Synod must find new ways to present Church teaching

We need a new creed on marriage and the family, writes David Quinn

At every Mass we read either the Nicene Creed or the Apostles Creed, but for the most part we do so without thinking about it and without even considering why the Creed is part of the Mass at all.

The Nicene Creed was agreed by the bishops of the then Christian world at the Councils of Nicaea (325 AD) and Constantinople (381 AD), both in modern Turkey. 

It was necessitated by doctrinal disputes in the early Church, especially about the Trinity. Above all it was necessitated by the Arian heresy which was very widespread, especially in North Africa. 

The Arian heresy was named after a priest named Arius and it became so widespread in the Church that many bishops succumbed to it and so did the Emperor Constantine for a time.

In North Africa, its strongest opponent was Athanasius, the Bishop of Alexandria, at the time one of the most important sees in Christendom. And what was that heresy? It was that Jesus was not really God. But if Jesus was not really God, protested Athanasius, then we were not redeemed from our sins and the Gospel was based on a lie. So the stakes were very high.

The decrees of Nicaea were intended to put an end to the dispute, but the Arians were so powerful that numerous attempts over several decades were made to nullify the decrees and Athanasius was banished from his diocese no fewer than five times, basically whenever the Arians got the upper hand politically speaking.

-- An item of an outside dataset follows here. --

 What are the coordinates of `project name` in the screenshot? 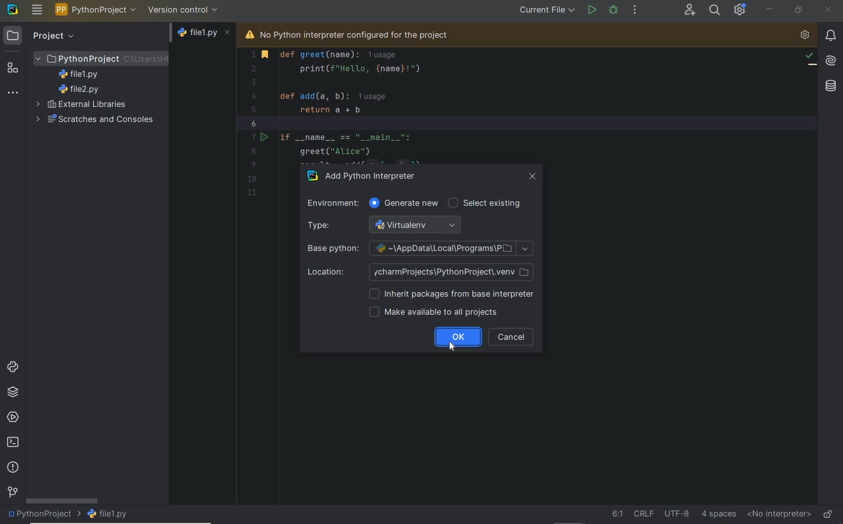 It's located at (96, 10).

Tellingly, one reason the Arian heresy became so strong was because of the weakness of certain bishops in standing up to it, most notably Alexander, the Patriarch of Alexandria. He did eventually condemn Arius as a heretic but by then the horse had bolted.

In any event, after a great struggle that threatened the unity of the Church the Nicene Creed became accepted. The second paragraph of the Creed is about the nature of the Holy Trinity and is basically a word-by-word refutation of Arianism.

It became an integral part of the Mass from the 6th Century on.

Why do I bring up all this? I’ve been prompted to do so by the Synod on the Family, which kicked off last Sunday. Today, the Church is again riven by disputes. Some of these are over the nature of the Church and over the nature of Christ, but for most ordinary people they are about moral issues, especially those related to marriage, the family and human sexuality. That is why this synod is so important.

For centuries there was very little dispute about any of these issues. The Catholic Church and the various Protestant Churches disagreed over the indissolubility of marriage, but apart from that they basically agreed on all the big moral questions. That agreement spread out into society at large.

Today things are completely different. Secular society to a large extent rejects what the Church has to say about sex, marriage and the family and the Churches themselves have been heavily influenced by secular society. 


The result is that many Christians also reject what their Churches have to say on these matters, and some denominations have decisively broken with the settled doctrines of almost 2,000 years on these same questions. The outcome is intense disunity and some of this disunity threatens to spill over into the synod.

The disagreements for now are focussing specifically on the matter of whether or not Catholics who have divorced and remarried can receive Holy Communion. 

Out of fidelity to Christ who said that marriage is indissoluble and that anyone who divorces his wife and marries another is guilty of adultery, we do not admit the divorced and remarried to Communion.

A party within the Church, led by Germany’s Cardinal Walter Kasper, is doing its best to come up with a formula that will allow Catholics in this situation to receive Communion under certain circumstances. It is very hard to square this with the teachings of Christ which were repeated at the Gospel reading at Mass last Sunday.

The only reason this is an issue at all is because divorce has become so widespread in the West, and widespread divorce is a very visible and painful symptom of the way in which the old moral consensus around marriage and the family has collapsed, even among Christians. 

Do we now need a new, or rather supplementary creedal statement on these questions to put alongside the Nicene Creed that should be read out if not at every Mass, then at several Masses each year?

Such a creed, in the highly unlikely event any such thing was ever to be formulated for use at Mass, should encompass moral issues other than marriage and the family. 

It should also encompass what we as Catholics believe about the right to life, and to be true to the spirit of Pope Francis – and the Gospel more importantly – it should be wider in focus even than this, taking in other moral issues like care for the poor and the environment.

So what would such a creed say? It would say that as Catholics we believe that we must love our neighbours as we love ourselves. It would commit us to helping the poor and protecting God’s creation.

It would state that we believe in marriage, that we believe marriage is indissoluble, and that it must be open to new life. It would assert the right to life of the unborn and the right to life of the old and infirm. Would a creed along these lines bring all the present disputes to an end? It would not, any more than the promulgation of the Nicene Creed did so in the decades after it was agreed. 

But Catholics must somehow be led to a deeper understanding of what their Church has to say about these matters because they go to the heart of how we live our lives and because the destruction of the old moral consensus around these questions has been so harmful. (Who can possibly say that widespread divorce is good for society?)

This synod must thrash out these questions and find a new and better way of presenting the Church’s age-old answers to the world. The bishops must then take responsibility for educating ordinary Catholics about those answers and not vacillate as Alexander did when first faced with the powerful Arians.